* _Testo mostrato_
>>>
Presto Neville capisce che non può accontentarsi delle spiegazioni offerte dalla superstizione, ma che ha più probabilità di sconfiggere queste creature assumendo un punto di vista scientifico. Infatti, la maggior parte delle persone prima di lui erano morte proprio perché vittime della disinformazione giornalistica che aveva contribuito, insieme alla paura, a fiaccare le menti: “Nella tipica, disperata caccia alla risposta immediata e di facile comprensione, le persone si erano affidate al ritorno verso devozioni primitive. Senza alcun esito. Non solo erano morte altrettanto velocemente delle altre, ma l’avevano fatto con il cuore spaventato, lasciando che il timore mortale scorresse nelle loro vene”. Così Neville si mette a studiare, arrivando a ridurre le leggende sui vampiri a una concatenazione di cause naturali, e ciò gli permette di rimanere a galla sulla realtà e di mantenere il proprio equilibrio razionale fino allo scioccante finale, quando le parti si invertono.
<<<
* _Attività_
Riporta parola per parola l'intero brano su Neville e i vampiri. I dati non hanno alcun ruolo in questo lavoro.

* _Dati_
>>>
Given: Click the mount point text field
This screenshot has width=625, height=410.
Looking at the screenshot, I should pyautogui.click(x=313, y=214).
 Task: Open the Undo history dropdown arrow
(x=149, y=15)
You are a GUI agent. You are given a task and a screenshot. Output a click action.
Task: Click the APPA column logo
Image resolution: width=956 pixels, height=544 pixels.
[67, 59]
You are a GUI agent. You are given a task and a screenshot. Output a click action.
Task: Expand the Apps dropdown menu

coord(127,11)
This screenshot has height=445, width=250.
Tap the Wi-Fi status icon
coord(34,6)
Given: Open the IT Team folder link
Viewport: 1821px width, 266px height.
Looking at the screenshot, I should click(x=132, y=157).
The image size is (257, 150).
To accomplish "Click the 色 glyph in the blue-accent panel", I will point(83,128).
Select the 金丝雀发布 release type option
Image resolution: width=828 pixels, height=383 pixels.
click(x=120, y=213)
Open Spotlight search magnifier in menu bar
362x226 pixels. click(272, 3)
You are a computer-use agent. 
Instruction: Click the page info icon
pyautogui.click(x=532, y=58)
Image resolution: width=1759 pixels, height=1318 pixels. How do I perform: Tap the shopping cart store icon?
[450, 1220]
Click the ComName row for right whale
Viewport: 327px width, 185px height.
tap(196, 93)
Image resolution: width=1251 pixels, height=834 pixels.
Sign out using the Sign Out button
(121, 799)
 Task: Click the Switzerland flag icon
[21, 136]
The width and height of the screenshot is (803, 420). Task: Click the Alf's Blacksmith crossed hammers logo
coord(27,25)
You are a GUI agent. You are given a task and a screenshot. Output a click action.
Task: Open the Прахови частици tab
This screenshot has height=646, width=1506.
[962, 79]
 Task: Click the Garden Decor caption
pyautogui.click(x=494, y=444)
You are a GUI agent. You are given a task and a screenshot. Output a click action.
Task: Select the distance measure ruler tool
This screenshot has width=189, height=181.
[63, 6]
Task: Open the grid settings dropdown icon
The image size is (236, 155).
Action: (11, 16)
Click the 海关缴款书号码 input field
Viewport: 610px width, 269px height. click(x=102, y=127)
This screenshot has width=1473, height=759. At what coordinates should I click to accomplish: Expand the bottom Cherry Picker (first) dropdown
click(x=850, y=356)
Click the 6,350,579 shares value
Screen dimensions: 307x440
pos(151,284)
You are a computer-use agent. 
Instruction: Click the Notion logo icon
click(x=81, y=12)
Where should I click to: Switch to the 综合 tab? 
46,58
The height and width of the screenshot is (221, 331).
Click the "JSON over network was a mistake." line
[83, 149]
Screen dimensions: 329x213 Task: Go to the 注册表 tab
<<<
* _Risultato_
Presto Neville capisce che non può accontentarsi delle spiegazioni offerte dalla superstizione, ma che ha più probabilità di sconfiggere queste creature assumendo un punto di vista scientifico. Infatti, la maggior parte delle persone prima di lui erano morte proprio perché vittime della disinformazione giornalistica che aveva contribuito, insieme alla paura, a fiaccare le menti: “Nella tipica, disperata caccia alla risposta immediata e di facile comprensione, le persone si erano affidate al ritorno verso devozioni primitive. Senza alcun esito. Non solo erano morte altrettanto velocemente delle altre, ma l’avevano fatto con il cuore spaventato, lasciando che il timore mortale scorresse nelle loro vene”. Così Neville si mette a studiare, arrivando a ridurre le leggende sui vampiri a una concatenazione di cause naturali, e ciò gli permette di rimanere a galla sulla realtà e di mantenere il proprio equilibrio razionale fino allo scioccante finale, quando le parti si invertono.